TASK REQUIREMENTS — Could you retype all of the entries below word for word?

RECORDS PROVIDED —
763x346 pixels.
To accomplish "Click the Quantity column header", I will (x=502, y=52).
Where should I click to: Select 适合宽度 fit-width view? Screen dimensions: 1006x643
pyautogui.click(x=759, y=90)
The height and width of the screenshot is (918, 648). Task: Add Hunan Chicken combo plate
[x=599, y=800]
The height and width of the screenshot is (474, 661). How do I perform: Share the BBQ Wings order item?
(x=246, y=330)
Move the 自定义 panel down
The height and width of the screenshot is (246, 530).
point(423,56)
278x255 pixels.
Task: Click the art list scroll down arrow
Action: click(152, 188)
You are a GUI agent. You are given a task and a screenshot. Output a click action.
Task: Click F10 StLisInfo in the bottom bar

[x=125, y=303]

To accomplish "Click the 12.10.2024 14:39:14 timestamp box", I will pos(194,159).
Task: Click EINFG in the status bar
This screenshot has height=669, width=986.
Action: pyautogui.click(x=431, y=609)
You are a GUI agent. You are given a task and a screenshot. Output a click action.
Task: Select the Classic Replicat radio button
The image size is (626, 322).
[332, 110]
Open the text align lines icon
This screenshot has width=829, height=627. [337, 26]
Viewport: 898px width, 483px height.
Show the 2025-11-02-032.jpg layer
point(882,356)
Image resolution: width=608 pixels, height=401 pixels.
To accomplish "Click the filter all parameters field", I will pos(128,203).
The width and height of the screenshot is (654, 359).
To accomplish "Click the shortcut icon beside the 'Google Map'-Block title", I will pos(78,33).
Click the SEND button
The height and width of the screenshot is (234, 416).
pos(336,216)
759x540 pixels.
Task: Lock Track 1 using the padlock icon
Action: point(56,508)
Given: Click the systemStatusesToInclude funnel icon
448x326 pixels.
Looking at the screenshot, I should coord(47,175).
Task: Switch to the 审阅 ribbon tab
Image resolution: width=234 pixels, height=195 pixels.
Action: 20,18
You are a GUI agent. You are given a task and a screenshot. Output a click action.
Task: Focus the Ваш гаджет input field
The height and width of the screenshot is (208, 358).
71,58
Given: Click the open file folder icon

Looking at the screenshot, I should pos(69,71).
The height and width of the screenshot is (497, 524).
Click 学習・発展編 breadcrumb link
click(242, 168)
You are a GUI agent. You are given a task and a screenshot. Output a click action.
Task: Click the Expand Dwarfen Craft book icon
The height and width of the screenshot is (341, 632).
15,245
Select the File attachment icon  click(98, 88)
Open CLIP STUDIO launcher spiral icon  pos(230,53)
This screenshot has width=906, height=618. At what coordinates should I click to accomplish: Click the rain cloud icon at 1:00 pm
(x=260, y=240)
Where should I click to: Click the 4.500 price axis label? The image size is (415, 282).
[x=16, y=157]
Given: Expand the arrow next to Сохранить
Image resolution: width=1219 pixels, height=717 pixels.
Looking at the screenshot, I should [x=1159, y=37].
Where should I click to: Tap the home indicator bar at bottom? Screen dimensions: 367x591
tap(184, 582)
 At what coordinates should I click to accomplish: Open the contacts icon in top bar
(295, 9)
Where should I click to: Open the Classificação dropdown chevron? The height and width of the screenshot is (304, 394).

EXERCISE ANSWER —
763x346 pixels.
To accomplish "Click the Quantity column header", I will (x=502, y=52).
Where should I click to: Select 适合宽度 fit-width view? Screen dimensions: 1006x643
pyautogui.click(x=759, y=90)
The height and width of the screenshot is (918, 648). Task: Add Hunan Chicken combo plate
[x=599, y=800]
The height and width of the screenshot is (474, 661). How do I perform: Share the BBQ Wings order item?
(x=246, y=330)
Move the 自定义 panel down
The height and width of the screenshot is (246, 530).
point(423,56)
278x255 pixels.
Task: Click the art list scroll down arrow
Action: click(152, 188)
You are a GUI agent. You are given a task and a screenshot. Output a click action.
Task: Click F10 StLisInfo in the bottom bar

[x=125, y=303]

To accomplish "Click the 12.10.2024 14:39:14 timestamp box", I will pos(194,159).
Task: Click EINFG in the status bar
This screenshot has height=669, width=986.
Action: pyautogui.click(x=431, y=609)
You are a GUI agent. You are given a task and a screenshot. Output a click action.
Task: Select the Classic Replicat radio button
The image size is (626, 322).
[332, 110]
Open the text align lines icon
This screenshot has width=829, height=627. [337, 26]
Viewport: 898px width, 483px height.
Show the 2025-11-02-032.jpg layer
point(882,356)
Image resolution: width=608 pixels, height=401 pixels.
To accomplish "Click the filter all parameters field", I will pos(128,203).
The width and height of the screenshot is (654, 359).
To accomplish "Click the shortcut icon beside the 'Google Map'-Block title", I will pos(78,33).
Click the SEND button
The height and width of the screenshot is (234, 416).
pos(336,216)
759x540 pixels.
Task: Lock Track 1 using the padlock icon
Action: point(56,508)
Given: Click the systemStatusesToInclude funnel icon
448x326 pixels.
Looking at the screenshot, I should coord(47,175).
Task: Switch to the 审阅 ribbon tab
Image resolution: width=234 pixels, height=195 pixels.
Action: 20,18
You are a GUI agent. You are given a task and a screenshot. Output a click action.
Task: Focus the Ваш гаджет input field
The height and width of the screenshot is (208, 358).
71,58
Given: Click the open file folder icon

Looking at the screenshot, I should pos(69,71).
The height and width of the screenshot is (497, 524).
Click 学習・発展編 breadcrumb link
click(242, 168)
You are a GUI agent. You are given a task and a screenshot. Output a click action.
Task: Click the Expand Dwarfen Craft book icon
The height and width of the screenshot is (341, 632).
15,245
Select the File attachment icon  click(98, 88)
Open CLIP STUDIO launcher spiral icon  pos(230,53)
This screenshot has width=906, height=618. At what coordinates should I click to accomplish: Click the rain cloud icon at 1:00 pm
(x=260, y=240)
Where should I click to: Click the 4.500 price axis label? The image size is (415, 282).
[x=16, y=157]
Given: Expand the arrow next to Сохранить
Image resolution: width=1219 pixels, height=717 pixels.
Looking at the screenshot, I should [x=1159, y=37].
Where should I click to: Tap the home indicator bar at bottom? Screen dimensions: 367x591
tap(184, 582)
 At what coordinates should I click to accomplish: Open the contacts icon in top bar
(295, 9)
Where should I click to: Open the Classificação dropdown chevron? The height and width of the screenshot is (304, 394).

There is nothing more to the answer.